Rechtspraak
Centraal staat de vraag of Deltatechniek (werkgever) gerechtigd was om de door haar betaalde kosten van de studie Professional Master Strategische Bedrijfskunde van werknemer terug te vorderen. Volgens werknemer is dit niet het geval omdat deze studie - anders dan volgens het studiebeding zoals opgenomen in het bedrijfsreglement vereist - niet middels een aanvraagformulier is aangevraagd. Daarnaast stelt werknemer zich op het standpunt dat de studie ter compensatie van zijn ‘onderbetaling’ heeft gediend, zijn vertrek bij Deltatechniek niet vrijwillig was en ten slotte de redelijkheid en billijkheid zich verzetten tegen volledige terugbetaling van de studiekosten. De kantonrechter heeft de vordering van werknemer afgewezen.

▶ [OPDRACHTEN]:
A) Kun je het stuk van de samenvatting over de teruggevorderde studiekosten van "Rechtspraak" tot "van werknemer afgewezen." opnieuw weergeven, waarbij je "werknemer" vervangt door "de medewerker"?
B) Hoe gaat de samenvatting over de teruggevorderde studiekosten verder? Schrijf het vervolg.
De regels hierna komen uit een andere bron.

Regels uit een gegevensverzameling:
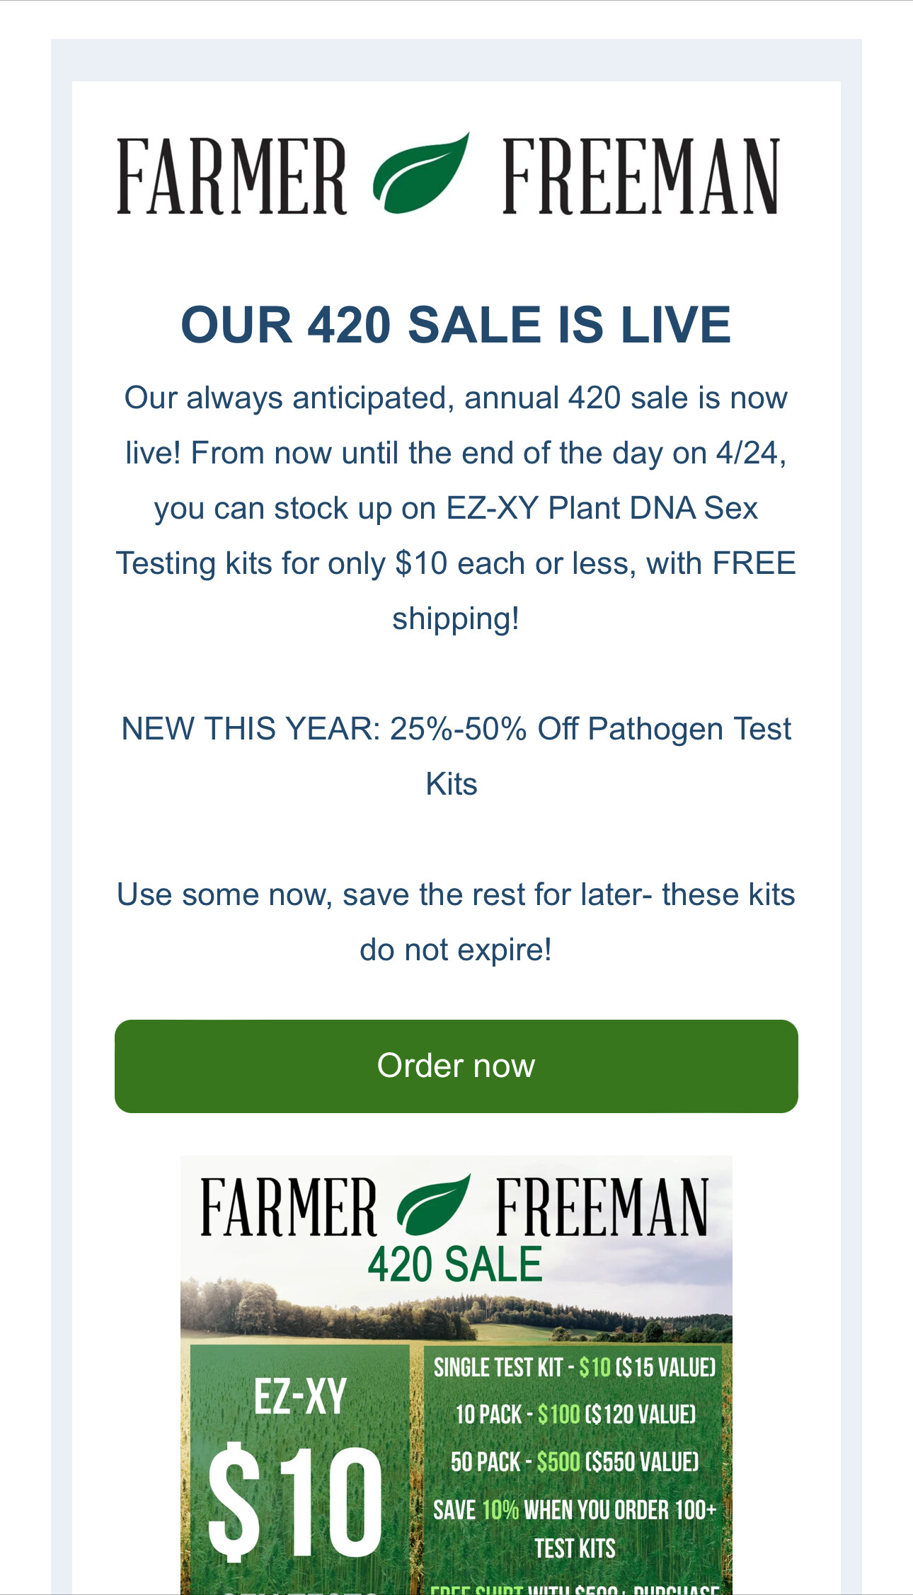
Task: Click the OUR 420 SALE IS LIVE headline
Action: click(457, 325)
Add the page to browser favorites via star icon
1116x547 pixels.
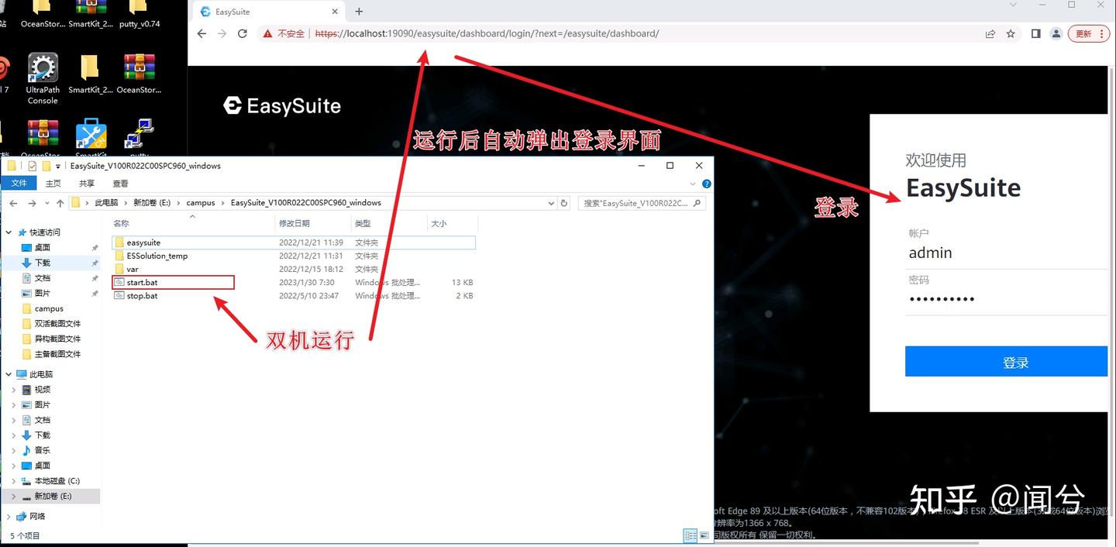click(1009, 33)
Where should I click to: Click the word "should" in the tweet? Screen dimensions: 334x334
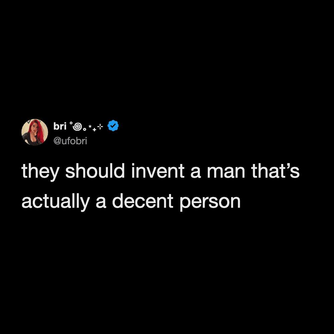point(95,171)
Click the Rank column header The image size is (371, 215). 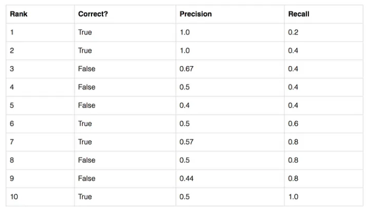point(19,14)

--

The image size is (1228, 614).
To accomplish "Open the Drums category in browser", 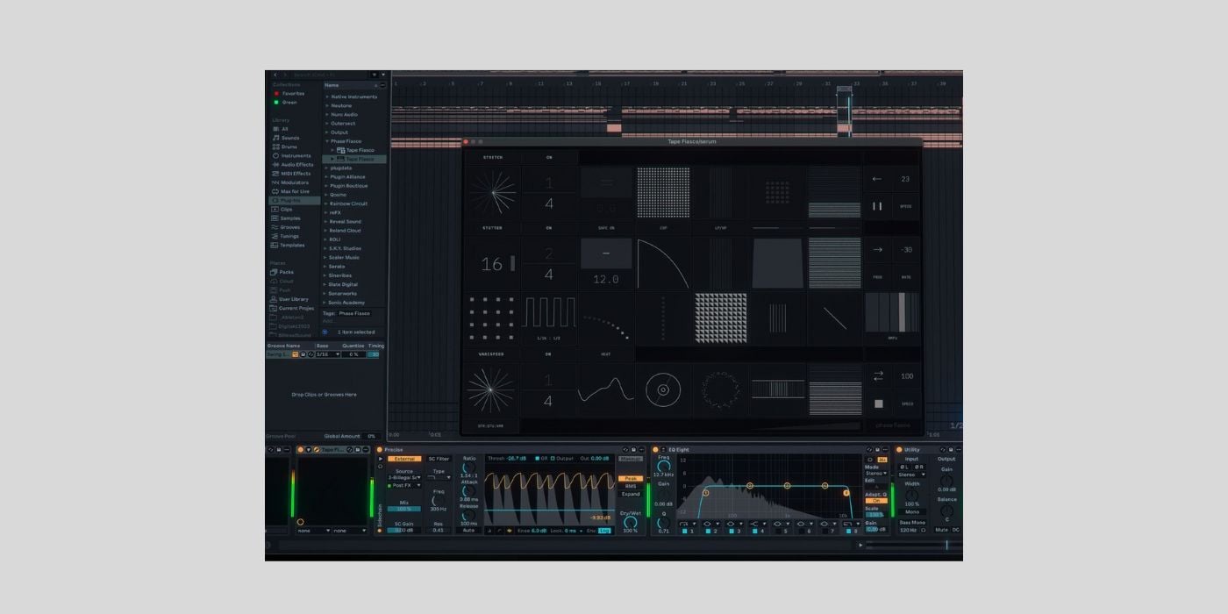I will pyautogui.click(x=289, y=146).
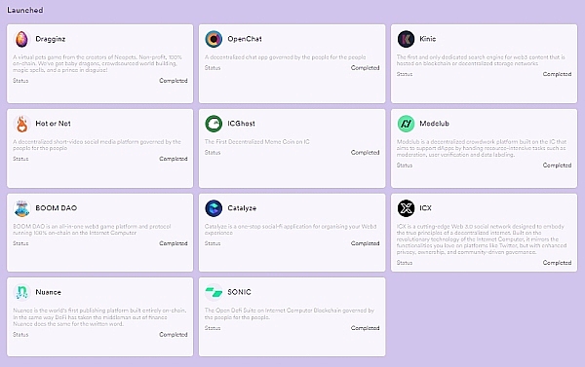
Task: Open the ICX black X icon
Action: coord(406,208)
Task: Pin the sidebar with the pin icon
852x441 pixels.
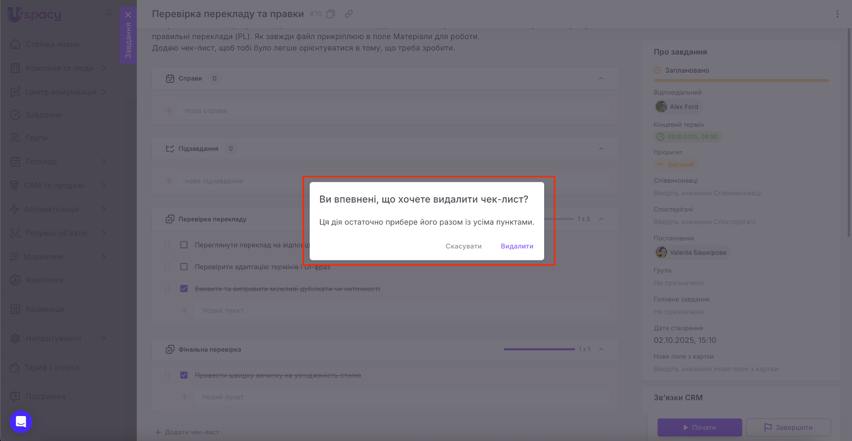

...

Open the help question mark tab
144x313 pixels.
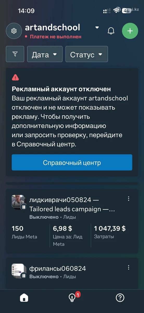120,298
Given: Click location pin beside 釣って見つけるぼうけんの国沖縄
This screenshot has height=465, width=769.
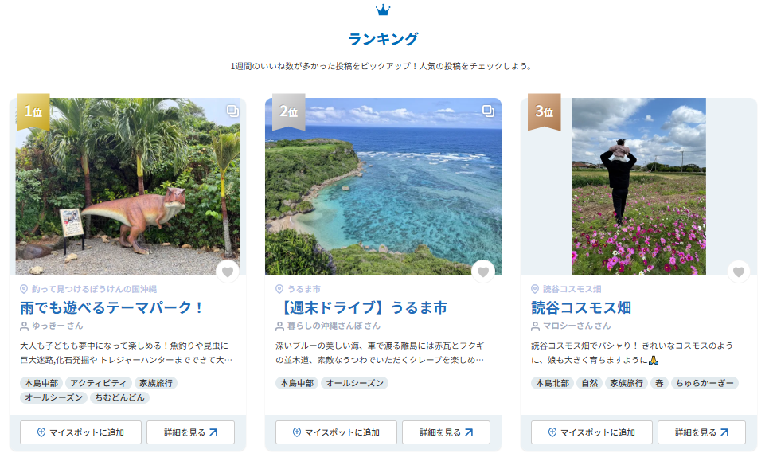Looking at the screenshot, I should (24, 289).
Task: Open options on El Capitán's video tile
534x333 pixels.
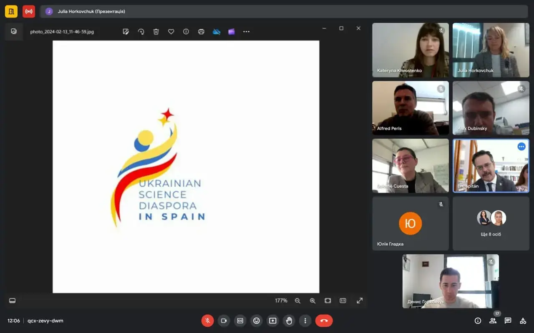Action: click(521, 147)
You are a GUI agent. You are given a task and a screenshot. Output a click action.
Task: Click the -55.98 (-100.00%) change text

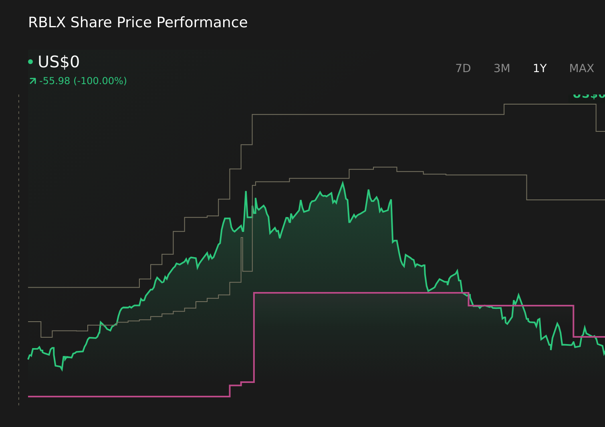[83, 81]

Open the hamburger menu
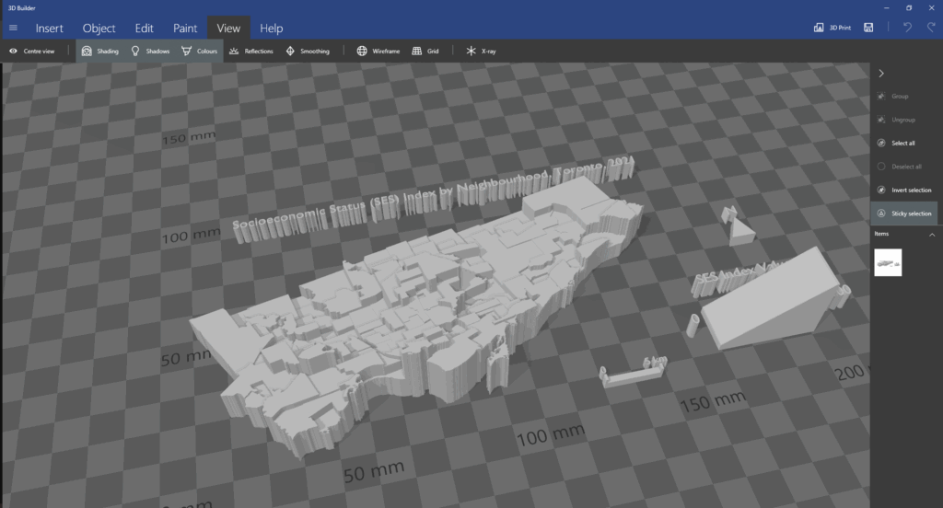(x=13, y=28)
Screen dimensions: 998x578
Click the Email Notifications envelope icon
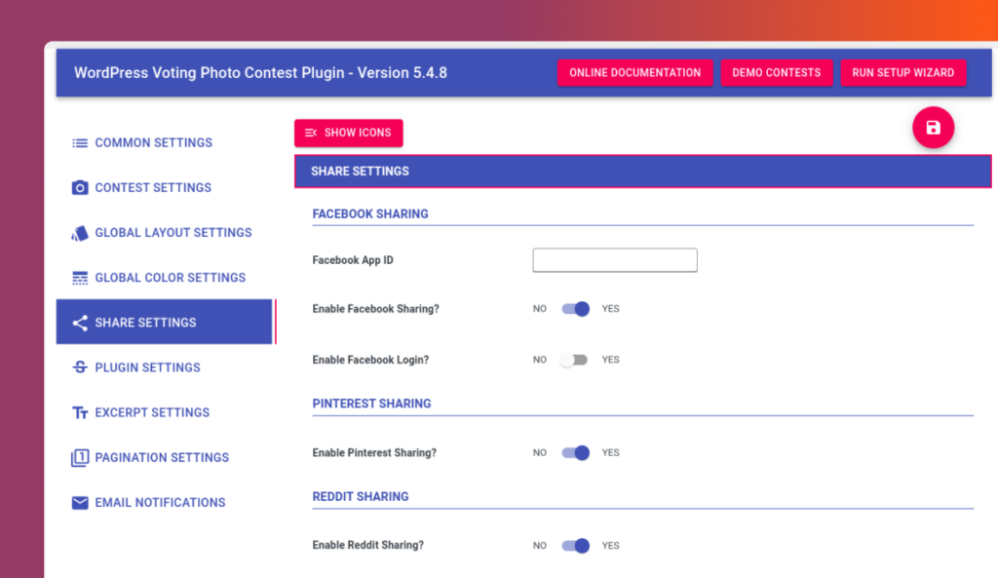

▶ [GENUMMERDE ANTWOORDEN]:
A)
Rechtspraak
Centraal staat de vraag of Deltatechniek (werkgever) gerechtigd was om de door haar betaalde kosten van de studie Professional Master Strategische Bedrijfskunde van de medewerker terug te vorderen. Volgens de medewerker is dit niet het geval omdat deze studie - anders dan volgens het studiebeding zoals opgenomen in het bedrijfsreglement vereist - niet middels een aanvraagformulier is aangevraagd. Daarnaast stelt de medewerker zich op het standpunt dat de studie ter compensatie van zijn ‘onderbetaling’ heeft gediend, zijn vertrek bij Deltatechniek niet vrijwillig was en ten slotte de redelijkheid en billijkheid zich verzetten tegen volledige terugbetaling van de studiekosten. De kantonrechter heeft de vordering van de medewerker afgewezen.

B)
Het hof oordeelt als volgt. Werknemer heeft zelf ontslag genomen nadat Deltatechniek werknemer had gesommeerd te stoppen met het benaderen van zijn relaties en het beconcurreren van Deltatechniek vanuit werknemers eigen opgezette onderneming. Volgens het hof is hierbij geen sprake geweest van dwang. Dat de studie is aangevraagd zonder het benodigde aanvraagformulier, doet niet af aan het feit dat werknemer op de hoogte was van het studiekostenbeding dat middels incorporatie van het bedrijfsreglement op hem van toepassing was. Ten aanzien van het zogenaamde lage salaris, heeft Deltatechniek gesteld dat de functie van werknemer een ingroeifunctie bedroeg, zodat zijn salaris aanvankelijk lager uitviel. Als een bedrijf een salarisverhoging afwijst met het argument dat al studiekosten worden vergoed, kan men inderdaad beredeneren dat die studiekosten onderdeel van het salaris zijn en niet hoeven te worden terugbetaald. Maar omdat Deltatechniek ontkent dat er een relatie is tussen de studiekosten en het salaris zal werknemer deze relatie dienen te bewijzen. Werknemer is niet geslaagd in deze bewijsopdracht. Ten slotte heeft werknemer zijn vordering op grond van redelijkheid en billijkheid onvoldoende onderbouwd.
Volgt afwijzing vordering werknemer.